• Exercise goal
Your reply must be one number: the count of lines in the data below that contain "radio".

Extracted data entries:
:::::

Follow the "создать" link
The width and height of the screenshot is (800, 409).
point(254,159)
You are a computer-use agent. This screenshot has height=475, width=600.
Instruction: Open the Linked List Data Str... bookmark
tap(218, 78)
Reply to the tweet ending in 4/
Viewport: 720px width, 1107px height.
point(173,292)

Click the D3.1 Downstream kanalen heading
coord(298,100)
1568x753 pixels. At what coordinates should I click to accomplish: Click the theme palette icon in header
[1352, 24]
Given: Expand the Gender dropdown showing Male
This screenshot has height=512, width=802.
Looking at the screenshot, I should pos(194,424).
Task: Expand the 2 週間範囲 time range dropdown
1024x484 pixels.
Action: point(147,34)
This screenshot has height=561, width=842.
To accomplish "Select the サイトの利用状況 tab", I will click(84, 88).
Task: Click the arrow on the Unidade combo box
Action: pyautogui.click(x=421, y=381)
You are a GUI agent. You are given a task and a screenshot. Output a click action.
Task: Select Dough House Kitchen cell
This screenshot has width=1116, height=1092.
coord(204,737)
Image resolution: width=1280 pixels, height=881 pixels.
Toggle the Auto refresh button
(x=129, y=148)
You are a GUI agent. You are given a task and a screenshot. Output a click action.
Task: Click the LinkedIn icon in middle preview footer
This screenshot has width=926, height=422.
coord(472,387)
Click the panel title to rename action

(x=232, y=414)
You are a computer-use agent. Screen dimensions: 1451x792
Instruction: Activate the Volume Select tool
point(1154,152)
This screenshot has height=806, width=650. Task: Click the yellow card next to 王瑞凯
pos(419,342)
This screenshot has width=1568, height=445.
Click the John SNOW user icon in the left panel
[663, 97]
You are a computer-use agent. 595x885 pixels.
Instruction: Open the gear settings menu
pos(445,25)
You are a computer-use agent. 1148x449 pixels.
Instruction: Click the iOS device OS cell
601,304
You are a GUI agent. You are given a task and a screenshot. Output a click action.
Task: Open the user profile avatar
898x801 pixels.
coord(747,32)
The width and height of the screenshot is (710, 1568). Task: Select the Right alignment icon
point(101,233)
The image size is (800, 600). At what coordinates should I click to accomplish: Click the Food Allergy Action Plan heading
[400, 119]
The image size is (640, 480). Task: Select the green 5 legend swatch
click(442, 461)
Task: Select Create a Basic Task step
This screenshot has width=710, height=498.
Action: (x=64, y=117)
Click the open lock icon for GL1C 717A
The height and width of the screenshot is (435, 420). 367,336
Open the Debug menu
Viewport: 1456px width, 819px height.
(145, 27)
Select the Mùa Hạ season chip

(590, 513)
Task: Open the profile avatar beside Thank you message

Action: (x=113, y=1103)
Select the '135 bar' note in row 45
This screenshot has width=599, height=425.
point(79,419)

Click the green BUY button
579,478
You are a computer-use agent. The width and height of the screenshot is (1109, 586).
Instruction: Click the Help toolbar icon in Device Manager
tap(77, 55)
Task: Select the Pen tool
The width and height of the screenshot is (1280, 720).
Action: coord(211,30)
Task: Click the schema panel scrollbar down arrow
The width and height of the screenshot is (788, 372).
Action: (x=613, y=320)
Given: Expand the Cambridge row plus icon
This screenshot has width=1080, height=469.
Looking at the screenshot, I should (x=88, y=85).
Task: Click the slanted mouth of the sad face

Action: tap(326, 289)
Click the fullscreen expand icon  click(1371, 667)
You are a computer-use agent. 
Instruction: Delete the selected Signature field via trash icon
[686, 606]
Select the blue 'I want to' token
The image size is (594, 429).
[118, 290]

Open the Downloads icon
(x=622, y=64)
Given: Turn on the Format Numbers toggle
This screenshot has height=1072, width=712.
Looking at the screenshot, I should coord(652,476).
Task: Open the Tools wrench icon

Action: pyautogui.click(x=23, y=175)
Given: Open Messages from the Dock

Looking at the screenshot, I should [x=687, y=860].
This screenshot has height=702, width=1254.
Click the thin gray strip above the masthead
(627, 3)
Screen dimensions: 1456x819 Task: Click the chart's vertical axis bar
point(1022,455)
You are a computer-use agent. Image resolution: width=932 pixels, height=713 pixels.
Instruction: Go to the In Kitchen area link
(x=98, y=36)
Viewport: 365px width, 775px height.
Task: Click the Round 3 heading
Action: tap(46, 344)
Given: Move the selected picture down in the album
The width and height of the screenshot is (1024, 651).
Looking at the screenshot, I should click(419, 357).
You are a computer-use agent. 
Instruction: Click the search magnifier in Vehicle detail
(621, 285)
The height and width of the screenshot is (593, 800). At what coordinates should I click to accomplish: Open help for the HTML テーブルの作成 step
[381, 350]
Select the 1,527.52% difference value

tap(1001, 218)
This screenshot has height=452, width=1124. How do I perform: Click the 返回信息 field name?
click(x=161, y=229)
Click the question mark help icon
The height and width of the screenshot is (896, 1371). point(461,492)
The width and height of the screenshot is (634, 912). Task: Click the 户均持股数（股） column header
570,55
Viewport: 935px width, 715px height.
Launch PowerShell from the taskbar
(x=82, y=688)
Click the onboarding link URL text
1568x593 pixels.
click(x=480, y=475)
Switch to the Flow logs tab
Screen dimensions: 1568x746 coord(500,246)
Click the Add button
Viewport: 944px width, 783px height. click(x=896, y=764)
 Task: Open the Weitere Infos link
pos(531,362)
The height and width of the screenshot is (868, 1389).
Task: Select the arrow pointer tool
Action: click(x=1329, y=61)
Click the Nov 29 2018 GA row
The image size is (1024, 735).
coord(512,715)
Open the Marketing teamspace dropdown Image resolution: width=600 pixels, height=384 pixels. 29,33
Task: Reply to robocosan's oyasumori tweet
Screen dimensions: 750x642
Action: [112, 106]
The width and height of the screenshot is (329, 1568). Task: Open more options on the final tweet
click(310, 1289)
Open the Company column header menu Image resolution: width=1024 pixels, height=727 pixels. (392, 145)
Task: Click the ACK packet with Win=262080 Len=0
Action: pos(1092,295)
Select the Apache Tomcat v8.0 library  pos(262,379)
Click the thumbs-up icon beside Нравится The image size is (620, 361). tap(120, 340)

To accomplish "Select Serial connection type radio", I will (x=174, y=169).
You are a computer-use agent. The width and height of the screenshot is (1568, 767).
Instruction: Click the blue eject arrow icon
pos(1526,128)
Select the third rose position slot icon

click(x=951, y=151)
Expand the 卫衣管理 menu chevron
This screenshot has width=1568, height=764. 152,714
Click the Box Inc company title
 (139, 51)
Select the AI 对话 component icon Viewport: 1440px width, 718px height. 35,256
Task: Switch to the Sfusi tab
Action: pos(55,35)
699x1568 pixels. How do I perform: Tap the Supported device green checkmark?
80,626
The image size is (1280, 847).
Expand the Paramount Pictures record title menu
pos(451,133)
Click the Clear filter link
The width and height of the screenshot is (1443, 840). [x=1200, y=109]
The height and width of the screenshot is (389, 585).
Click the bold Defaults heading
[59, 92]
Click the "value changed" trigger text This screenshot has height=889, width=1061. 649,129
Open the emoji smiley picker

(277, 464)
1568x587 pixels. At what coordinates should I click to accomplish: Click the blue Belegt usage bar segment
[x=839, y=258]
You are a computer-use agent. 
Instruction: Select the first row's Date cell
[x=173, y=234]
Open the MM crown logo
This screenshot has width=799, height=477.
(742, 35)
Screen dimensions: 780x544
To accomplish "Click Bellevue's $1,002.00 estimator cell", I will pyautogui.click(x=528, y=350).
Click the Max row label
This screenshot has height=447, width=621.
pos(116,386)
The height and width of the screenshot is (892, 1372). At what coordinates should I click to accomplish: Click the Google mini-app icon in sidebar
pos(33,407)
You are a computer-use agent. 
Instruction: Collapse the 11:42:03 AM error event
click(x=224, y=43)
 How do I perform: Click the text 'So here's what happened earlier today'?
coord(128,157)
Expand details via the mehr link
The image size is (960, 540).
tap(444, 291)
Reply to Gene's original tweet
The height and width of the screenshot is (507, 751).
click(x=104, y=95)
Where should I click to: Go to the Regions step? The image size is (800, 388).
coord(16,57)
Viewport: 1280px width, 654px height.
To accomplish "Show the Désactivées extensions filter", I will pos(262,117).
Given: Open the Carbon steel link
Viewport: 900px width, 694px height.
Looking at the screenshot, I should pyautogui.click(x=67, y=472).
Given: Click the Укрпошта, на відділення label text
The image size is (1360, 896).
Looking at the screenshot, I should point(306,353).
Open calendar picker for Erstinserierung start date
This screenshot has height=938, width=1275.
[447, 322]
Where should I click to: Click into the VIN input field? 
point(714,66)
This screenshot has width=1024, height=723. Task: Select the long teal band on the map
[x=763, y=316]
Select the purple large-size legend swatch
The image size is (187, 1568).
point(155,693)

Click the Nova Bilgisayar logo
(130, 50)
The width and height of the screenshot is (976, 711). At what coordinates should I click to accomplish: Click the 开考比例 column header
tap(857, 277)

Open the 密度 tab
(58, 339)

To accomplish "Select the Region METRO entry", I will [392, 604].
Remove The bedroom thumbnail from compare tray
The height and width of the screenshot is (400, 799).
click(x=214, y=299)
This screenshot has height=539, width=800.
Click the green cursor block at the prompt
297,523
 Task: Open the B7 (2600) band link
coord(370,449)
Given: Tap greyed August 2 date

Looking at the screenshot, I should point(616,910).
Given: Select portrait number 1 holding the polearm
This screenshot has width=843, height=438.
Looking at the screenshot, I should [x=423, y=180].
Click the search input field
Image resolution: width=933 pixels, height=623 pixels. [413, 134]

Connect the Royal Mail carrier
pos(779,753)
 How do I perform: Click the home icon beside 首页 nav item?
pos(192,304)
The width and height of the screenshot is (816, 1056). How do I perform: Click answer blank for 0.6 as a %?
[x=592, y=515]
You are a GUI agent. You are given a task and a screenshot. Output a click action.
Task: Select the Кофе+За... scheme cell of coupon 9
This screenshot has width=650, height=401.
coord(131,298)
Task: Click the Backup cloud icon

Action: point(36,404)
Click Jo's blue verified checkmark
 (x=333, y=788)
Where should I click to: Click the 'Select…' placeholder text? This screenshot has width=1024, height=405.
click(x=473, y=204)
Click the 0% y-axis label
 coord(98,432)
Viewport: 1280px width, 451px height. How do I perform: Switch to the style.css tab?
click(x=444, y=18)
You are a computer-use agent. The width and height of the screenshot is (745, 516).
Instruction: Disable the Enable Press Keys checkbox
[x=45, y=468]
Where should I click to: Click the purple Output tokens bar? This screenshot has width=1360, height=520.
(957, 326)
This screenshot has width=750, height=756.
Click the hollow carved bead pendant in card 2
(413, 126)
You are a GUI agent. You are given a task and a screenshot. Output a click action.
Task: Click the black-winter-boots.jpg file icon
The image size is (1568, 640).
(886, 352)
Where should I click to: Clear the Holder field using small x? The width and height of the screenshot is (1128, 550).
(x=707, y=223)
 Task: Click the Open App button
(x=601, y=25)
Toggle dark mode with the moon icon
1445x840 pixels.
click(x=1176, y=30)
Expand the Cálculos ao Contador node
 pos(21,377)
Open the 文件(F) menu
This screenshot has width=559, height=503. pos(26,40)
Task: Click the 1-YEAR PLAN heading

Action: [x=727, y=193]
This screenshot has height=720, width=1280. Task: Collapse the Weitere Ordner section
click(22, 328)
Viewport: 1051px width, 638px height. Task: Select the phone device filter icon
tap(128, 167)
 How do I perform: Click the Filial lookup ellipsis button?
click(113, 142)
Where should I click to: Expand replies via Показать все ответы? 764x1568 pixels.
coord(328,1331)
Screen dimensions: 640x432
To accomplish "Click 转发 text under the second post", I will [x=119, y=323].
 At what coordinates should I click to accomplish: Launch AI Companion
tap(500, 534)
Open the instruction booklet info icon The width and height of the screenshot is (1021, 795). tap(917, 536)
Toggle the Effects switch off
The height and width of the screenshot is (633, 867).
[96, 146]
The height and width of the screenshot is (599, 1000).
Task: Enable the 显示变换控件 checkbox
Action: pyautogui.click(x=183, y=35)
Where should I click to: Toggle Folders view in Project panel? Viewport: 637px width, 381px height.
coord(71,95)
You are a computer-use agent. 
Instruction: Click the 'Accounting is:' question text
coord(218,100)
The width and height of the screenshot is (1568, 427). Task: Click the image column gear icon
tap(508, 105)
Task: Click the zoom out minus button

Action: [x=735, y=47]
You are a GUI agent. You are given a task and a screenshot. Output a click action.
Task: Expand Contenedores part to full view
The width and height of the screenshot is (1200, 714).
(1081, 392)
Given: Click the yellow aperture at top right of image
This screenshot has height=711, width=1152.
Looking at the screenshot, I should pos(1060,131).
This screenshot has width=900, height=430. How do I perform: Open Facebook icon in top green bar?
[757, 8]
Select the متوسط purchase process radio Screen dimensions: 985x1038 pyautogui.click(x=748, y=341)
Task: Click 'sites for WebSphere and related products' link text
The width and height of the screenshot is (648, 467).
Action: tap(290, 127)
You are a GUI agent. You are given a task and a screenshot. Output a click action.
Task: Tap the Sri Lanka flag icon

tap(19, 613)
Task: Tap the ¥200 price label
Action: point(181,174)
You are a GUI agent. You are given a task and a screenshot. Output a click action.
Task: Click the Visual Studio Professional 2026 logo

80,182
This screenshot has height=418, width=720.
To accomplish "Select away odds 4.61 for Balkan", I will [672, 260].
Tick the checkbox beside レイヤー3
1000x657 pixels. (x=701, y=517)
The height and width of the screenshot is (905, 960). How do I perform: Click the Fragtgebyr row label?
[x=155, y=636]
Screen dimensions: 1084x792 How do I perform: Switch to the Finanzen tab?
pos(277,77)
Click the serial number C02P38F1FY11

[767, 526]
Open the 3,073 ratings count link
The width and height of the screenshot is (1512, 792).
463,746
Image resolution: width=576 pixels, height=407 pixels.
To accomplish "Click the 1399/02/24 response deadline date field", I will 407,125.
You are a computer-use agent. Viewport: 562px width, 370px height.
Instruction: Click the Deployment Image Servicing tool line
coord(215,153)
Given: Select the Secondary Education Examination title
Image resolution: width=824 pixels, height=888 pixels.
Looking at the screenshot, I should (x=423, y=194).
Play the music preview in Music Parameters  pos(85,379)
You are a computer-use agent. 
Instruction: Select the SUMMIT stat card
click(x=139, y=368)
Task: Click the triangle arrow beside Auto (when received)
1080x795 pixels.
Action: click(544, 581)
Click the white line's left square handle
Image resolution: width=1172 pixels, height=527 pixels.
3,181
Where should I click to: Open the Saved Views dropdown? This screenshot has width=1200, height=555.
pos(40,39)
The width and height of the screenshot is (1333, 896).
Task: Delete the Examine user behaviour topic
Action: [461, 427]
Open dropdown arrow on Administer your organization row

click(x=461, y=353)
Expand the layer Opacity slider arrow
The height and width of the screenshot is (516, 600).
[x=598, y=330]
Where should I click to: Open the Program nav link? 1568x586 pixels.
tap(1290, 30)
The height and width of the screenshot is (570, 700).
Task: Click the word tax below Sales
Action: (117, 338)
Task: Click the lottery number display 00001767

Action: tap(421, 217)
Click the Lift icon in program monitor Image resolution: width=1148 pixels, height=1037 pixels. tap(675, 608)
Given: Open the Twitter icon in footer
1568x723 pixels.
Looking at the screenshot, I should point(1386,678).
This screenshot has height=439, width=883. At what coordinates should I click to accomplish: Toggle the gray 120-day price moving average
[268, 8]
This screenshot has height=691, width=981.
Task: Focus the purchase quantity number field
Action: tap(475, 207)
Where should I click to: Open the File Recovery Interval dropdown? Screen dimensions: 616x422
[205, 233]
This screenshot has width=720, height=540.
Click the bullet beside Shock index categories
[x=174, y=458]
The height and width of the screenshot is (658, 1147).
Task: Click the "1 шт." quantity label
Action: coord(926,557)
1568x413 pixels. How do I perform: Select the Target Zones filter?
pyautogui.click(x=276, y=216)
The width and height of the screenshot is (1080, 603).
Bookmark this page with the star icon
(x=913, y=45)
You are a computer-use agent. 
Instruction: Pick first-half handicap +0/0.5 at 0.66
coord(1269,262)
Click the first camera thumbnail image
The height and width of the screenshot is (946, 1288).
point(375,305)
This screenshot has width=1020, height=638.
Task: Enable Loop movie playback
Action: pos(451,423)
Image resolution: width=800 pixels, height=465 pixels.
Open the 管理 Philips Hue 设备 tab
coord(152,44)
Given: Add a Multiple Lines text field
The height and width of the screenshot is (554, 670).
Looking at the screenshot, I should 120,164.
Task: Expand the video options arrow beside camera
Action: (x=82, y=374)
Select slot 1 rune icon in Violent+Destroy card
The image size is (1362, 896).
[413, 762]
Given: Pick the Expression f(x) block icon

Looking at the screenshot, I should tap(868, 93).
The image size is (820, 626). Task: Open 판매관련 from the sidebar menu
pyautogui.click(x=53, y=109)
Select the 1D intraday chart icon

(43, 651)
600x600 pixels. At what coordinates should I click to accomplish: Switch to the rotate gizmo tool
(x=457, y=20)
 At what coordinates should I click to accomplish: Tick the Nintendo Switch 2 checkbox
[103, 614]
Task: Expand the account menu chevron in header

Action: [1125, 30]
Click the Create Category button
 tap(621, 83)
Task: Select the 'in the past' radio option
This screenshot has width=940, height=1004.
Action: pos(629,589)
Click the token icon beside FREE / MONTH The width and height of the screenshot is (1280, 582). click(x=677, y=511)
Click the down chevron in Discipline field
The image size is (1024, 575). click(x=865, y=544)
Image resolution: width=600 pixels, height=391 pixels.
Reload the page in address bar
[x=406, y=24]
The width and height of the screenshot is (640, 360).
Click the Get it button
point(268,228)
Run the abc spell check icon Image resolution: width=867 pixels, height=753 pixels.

:::::

• Result for this task
3